OBJECTIVE | Give these lines as a JSON list of strings, one string for each line, leaving out blank lines.

INPUT ROWS |
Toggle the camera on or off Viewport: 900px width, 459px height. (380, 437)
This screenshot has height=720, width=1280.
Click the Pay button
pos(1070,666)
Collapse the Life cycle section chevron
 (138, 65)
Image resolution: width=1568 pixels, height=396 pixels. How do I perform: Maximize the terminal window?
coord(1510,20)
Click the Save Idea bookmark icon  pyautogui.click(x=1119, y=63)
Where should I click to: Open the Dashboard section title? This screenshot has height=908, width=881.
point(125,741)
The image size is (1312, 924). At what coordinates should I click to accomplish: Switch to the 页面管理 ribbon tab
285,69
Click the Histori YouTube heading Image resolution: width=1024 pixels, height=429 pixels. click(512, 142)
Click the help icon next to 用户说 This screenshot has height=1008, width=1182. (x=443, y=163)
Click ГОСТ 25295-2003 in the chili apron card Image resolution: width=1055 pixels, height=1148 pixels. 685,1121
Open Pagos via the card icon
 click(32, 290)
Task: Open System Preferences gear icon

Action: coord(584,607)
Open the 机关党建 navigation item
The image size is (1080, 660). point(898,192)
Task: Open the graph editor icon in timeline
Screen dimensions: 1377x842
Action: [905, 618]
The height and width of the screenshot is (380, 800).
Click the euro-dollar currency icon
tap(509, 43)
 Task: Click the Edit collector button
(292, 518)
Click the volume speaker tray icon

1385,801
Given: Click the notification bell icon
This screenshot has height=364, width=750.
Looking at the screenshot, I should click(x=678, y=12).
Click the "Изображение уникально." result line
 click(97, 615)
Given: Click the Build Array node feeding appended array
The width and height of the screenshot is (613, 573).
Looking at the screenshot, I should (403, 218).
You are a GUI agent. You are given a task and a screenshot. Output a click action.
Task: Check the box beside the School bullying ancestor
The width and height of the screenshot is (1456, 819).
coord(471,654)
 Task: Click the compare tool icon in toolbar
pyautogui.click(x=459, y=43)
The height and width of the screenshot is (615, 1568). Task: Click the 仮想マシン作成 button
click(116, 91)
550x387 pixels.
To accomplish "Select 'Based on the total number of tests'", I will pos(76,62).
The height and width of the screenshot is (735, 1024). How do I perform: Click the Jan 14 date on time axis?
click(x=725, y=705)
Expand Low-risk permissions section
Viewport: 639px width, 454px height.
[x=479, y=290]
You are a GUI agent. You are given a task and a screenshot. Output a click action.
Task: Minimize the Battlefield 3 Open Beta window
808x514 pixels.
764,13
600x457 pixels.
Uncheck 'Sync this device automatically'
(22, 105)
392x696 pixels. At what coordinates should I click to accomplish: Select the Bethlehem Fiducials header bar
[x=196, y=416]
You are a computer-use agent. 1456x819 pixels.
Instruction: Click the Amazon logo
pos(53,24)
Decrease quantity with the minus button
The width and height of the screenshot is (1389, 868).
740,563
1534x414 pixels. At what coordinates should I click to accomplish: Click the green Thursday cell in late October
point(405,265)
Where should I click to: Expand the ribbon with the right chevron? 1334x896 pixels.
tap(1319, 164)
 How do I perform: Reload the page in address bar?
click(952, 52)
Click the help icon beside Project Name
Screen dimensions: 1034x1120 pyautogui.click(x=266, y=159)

FINISHED ANSWER |
[
  "Toggle the camera on or off Viewport: 900px width, 459px height. (380, 437)",
  "This screenshot has height=720, width=1280.",
  "Click the Pay button",
  "pos(1070,666)",
  "Collapse the Life cycle section chevron",
  " (138, 65)",
  "Image resolution: width=1568 pixels, height=396 pixels. How do I perform: Maximize the terminal window?",
  "coord(1510,20)",
  "Click the Save Idea bookmark icon  pyautogui.click(x=1119, y=63)",
  "Where should I click to: Open the Dashboard section title? This screenshot has height=908, width=881.",
  "point(125,741)",
  "The image size is (1312, 924). At what coordinates should I click to accomplish: Switch to the 页面管理 ribbon tab",
  "285,69",
  "Click the Histori YouTube heading Image resolution: width=1024 pixels, height=429 pixels. click(512, 142)",
  "Click the help icon next to 用户说 This screenshot has height=1008, width=1182. (x=443, y=163)",
  "Click ГОСТ 25295-2003 in the chili apron card Image resolution: width=1055 pixels, height=1148 pixels. 685,1121",
  "Open Pagos via the card icon",
  " click(32, 290)",
  "Task: Open System Preferences gear icon",
  "Action: coord(584,607)",
  "Open the 机关党建 navigation item",
  "The image size is (1080, 660). point(898,192)",
  "Task: Open the graph editor icon in timeline",
  "Screen dimensions: 1377x842",
  "Action: [905, 618]",
  "The height and width of the screenshot is (380, 800).",
  "Click the euro-dollar currency icon",
  "tap(509, 43)",
  " Task: Click the Edit collector button",
  "(292, 518)",
  "Click the volume speaker tray icon",
  "1385,801",
  "Given: Click the notification bell icon",
  "This screenshot has height=364, width=750.",
  "Looking at the screenshot, I should click(x=678, y=12).",
  "Click the \"Изображение уникально.\" result line",
  " click(97, 615)",
  "Given: Click the Build Array node feeding appended array",
  "The width and height of the screenshot is (613, 573).",
  "Looking at the screenshot, I should (403, 218).",
  "You are a GUI agent. You are given a task and a screenshot. Output a click action.",
  "Task: Check the box beside the School bullying ancestor",
  "The width and height of the screenshot is (1456, 819).",
  "coord(471,654)",
  " Task: Click the compare tool icon in toolbar",
  "pyautogui.click(x=459, y=43)",
  "The height and width of the screenshot is (615, 1568). Task: Click the 仮想マシン作成 button",
  "click(116, 91)",
  "550x387 pixels.",
  "To accomplish \"Select 'Based on the total number of tests'\", I will pos(76,62).",
  "The height and width of the screenshot is (735, 1024). How do I perform: Click the Jan 14 date on time axis?",
  "click(x=725, y=705)",
  "Expand Low-risk permissions section",
  "Viewport: 639px width, 454px height.",
  "[x=479, y=290]",
  "You are a GUI agent. You are given a task and a screenshot. Output a click action.",
  "Task: Minimize the Battlefield 3 Open Beta window",
  "808x514 pixels.",
  "764,13",
  "600x457 pixels.",
  "Uncheck 'Sync this device automatically'",
  "(22, 105)",
  "392x696 pixels. At what coordinates should I click to accomplish: Select the Bethlehem Fiducials header bar",
  "[x=196, y=416]",
  "You are a computer-use agent. 1456x819 pixels.",
  "Instruction: Click the Amazon logo",
  "pos(53,24)",
  "Decrease quantity with the minus button",
  "The width and height of the screenshot is (1389, 868).",
  "740,563",
  "1534x414 pixels. At what coordinates should I click to accomplish: Click the green Thursday cell in late October",
  "point(405,265)",
  "Where should I click to: Expand the ribbon with the right chevron? 1334x896 pixels.",
  "tap(1319, 164)",
  " How do I perform: Reload the page in address bar?",
  "click(952, 52)",
  "Click the help icon beside Project Name",
  "Screen dimensions: 1034x1120 pyautogui.click(x=266, y=159)"
]